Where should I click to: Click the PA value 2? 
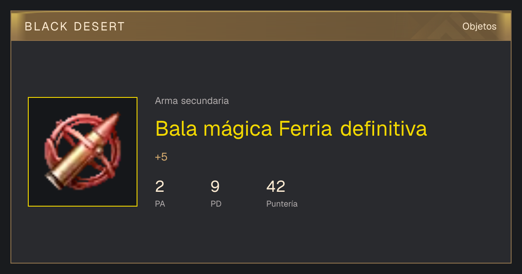pos(160,187)
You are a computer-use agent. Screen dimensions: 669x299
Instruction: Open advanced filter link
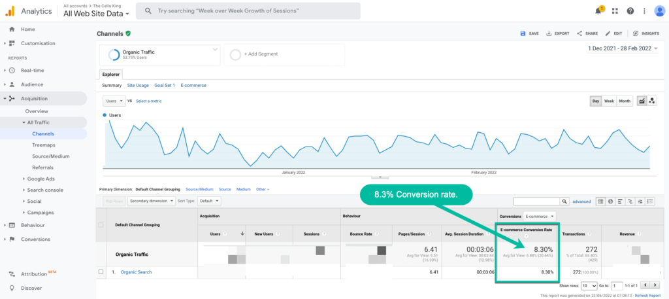[x=581, y=202]
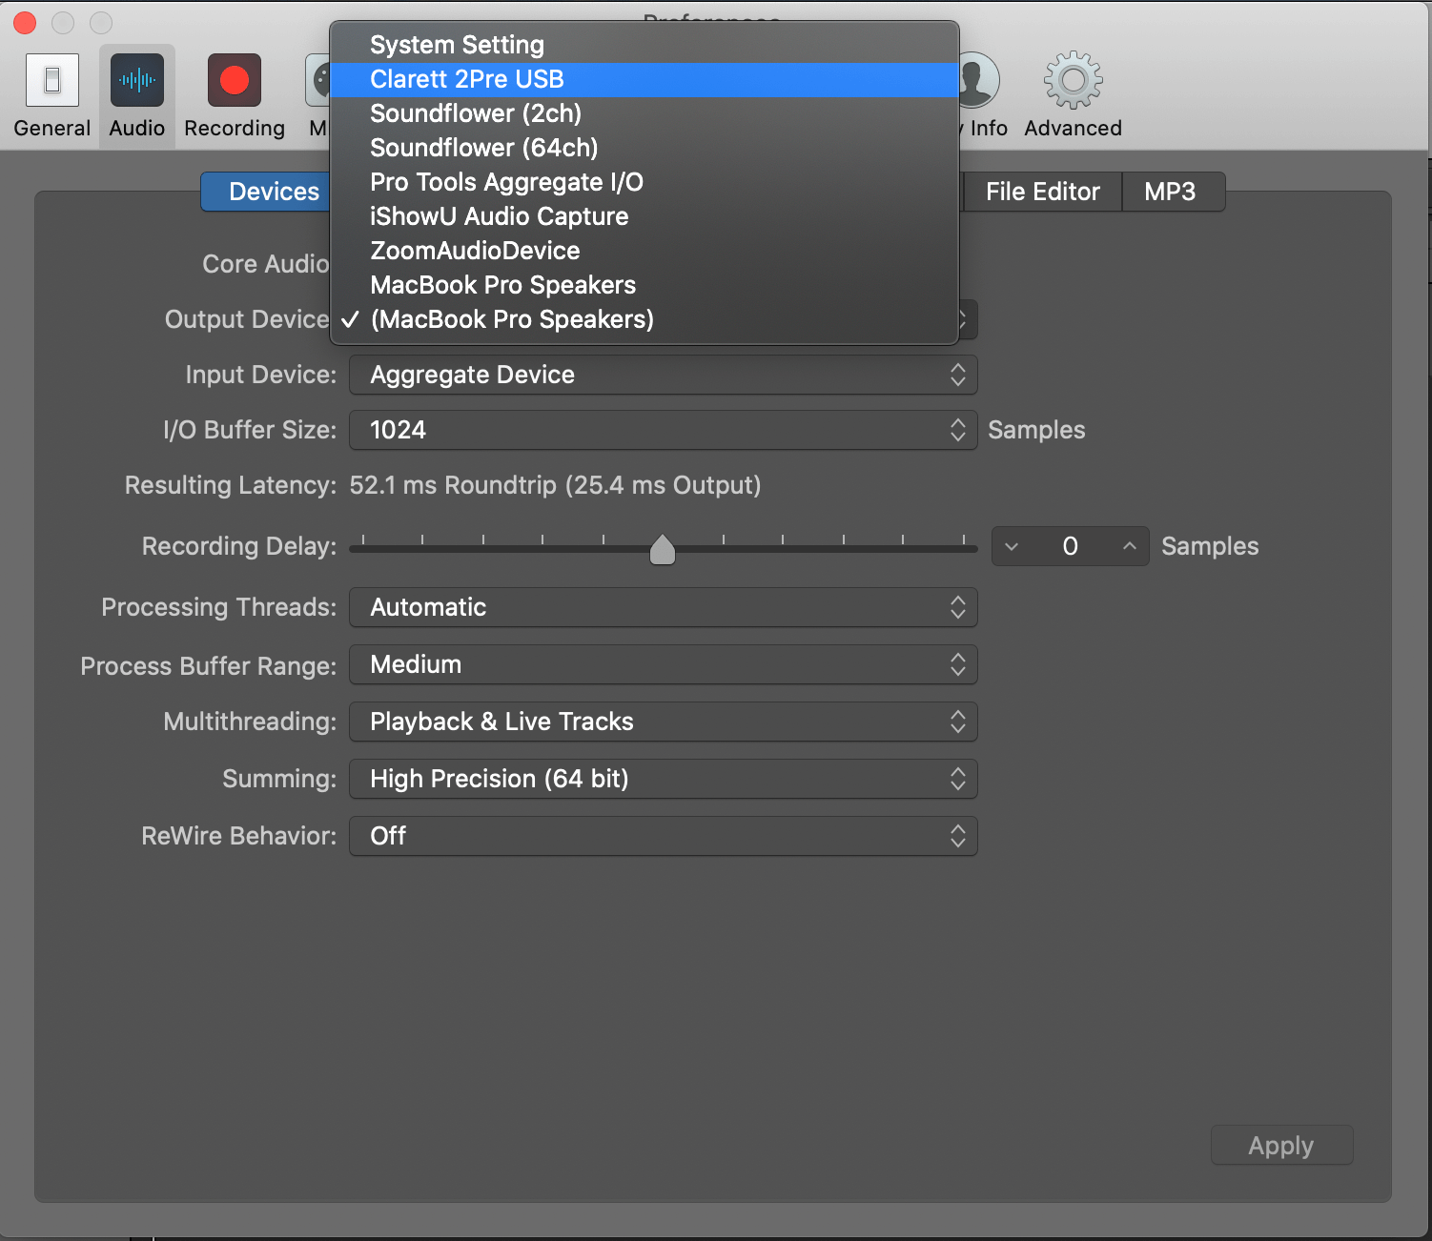Open the General preferences icon

tap(52, 81)
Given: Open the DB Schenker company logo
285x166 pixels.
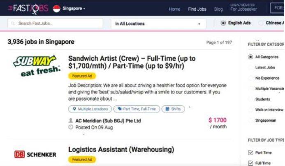Looking at the screenshot, I should click(35, 154).
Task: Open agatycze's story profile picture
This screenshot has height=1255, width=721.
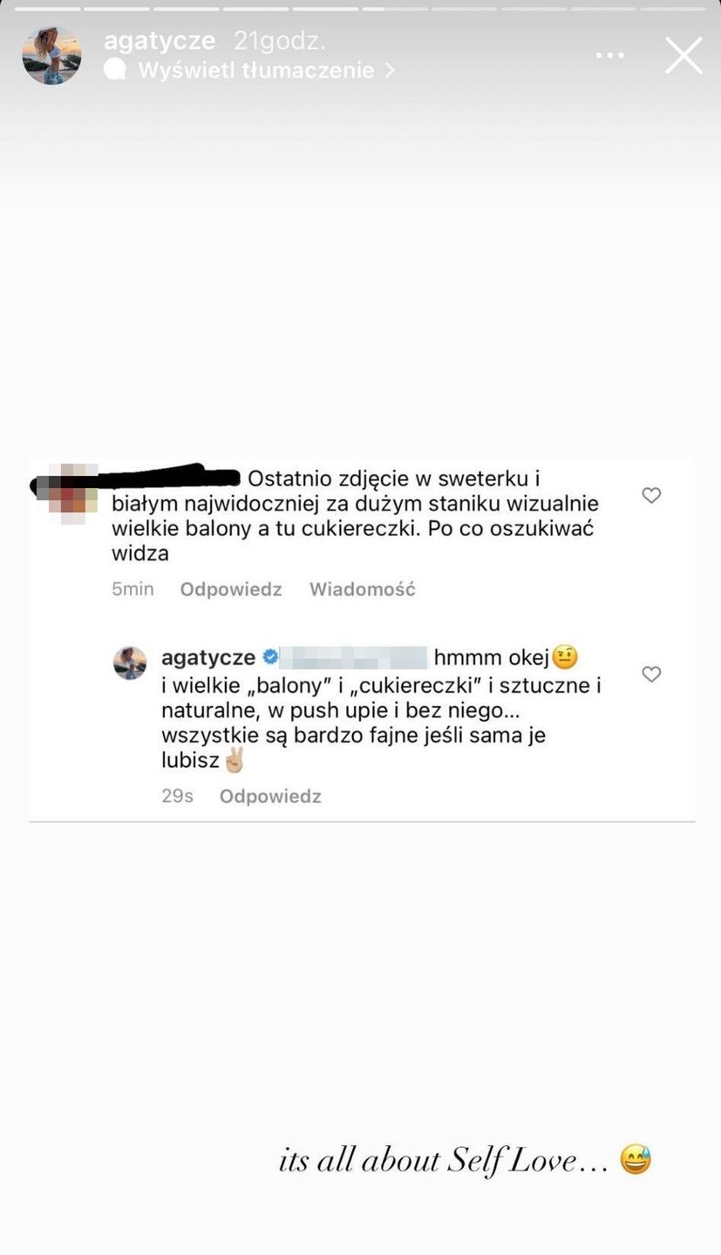Action: click(x=52, y=55)
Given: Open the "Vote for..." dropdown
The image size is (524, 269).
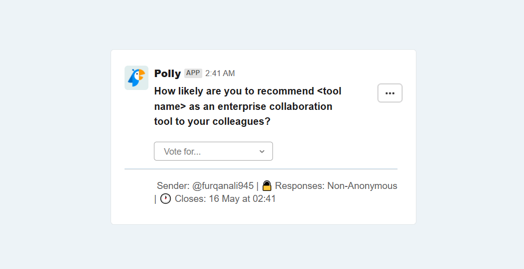Looking at the screenshot, I should [213, 151].
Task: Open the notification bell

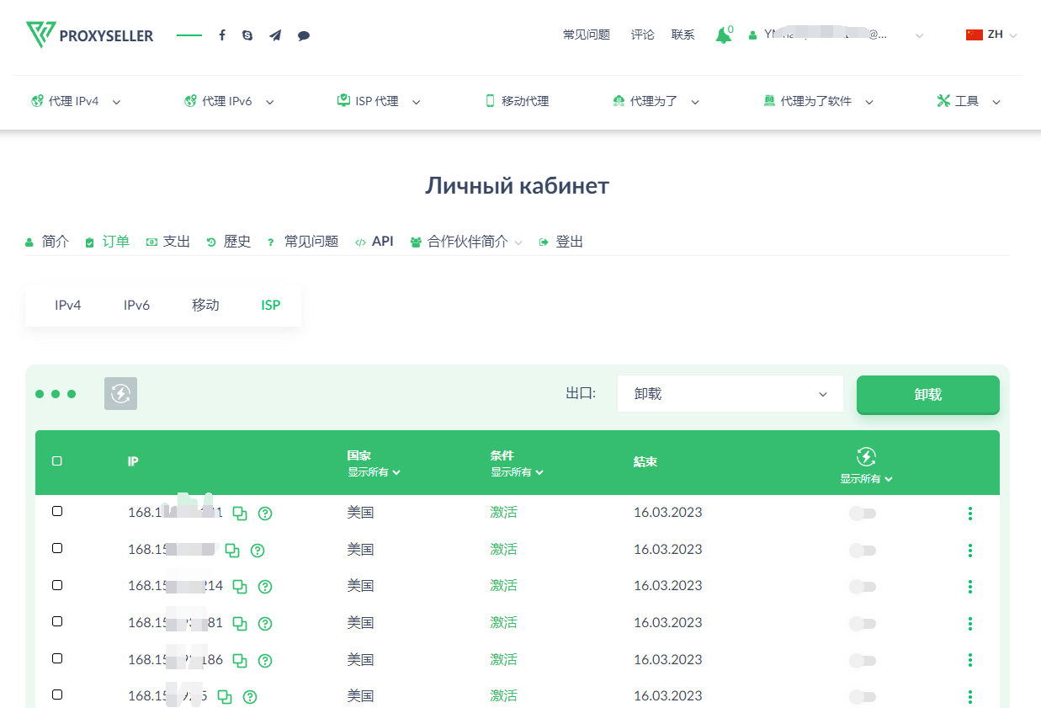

============================================================

WORK ITEM: Every entry should be returned exactly as written, minus the pictures.

ANSWER SECTION:
Where should I click to: Click the PA value 2? 
pos(160,187)
You are a computer-use agent. Screen dimensions: 669x299
Instruction: Open advanced filter link
[x=581, y=202]
Open the General preferences icon

tap(52, 81)
Given: Open the DB Schenker company logo
285x166 pixels.
Looking at the screenshot, I should click(35, 154).
Task: Open agatycze's story profile picture
This screenshot has height=1255, width=721.
Action: click(x=52, y=55)
Given: Open the "Vote for..." dropdown
The image size is (524, 269).
Looking at the screenshot, I should [213, 151].
Task: Open the notification bell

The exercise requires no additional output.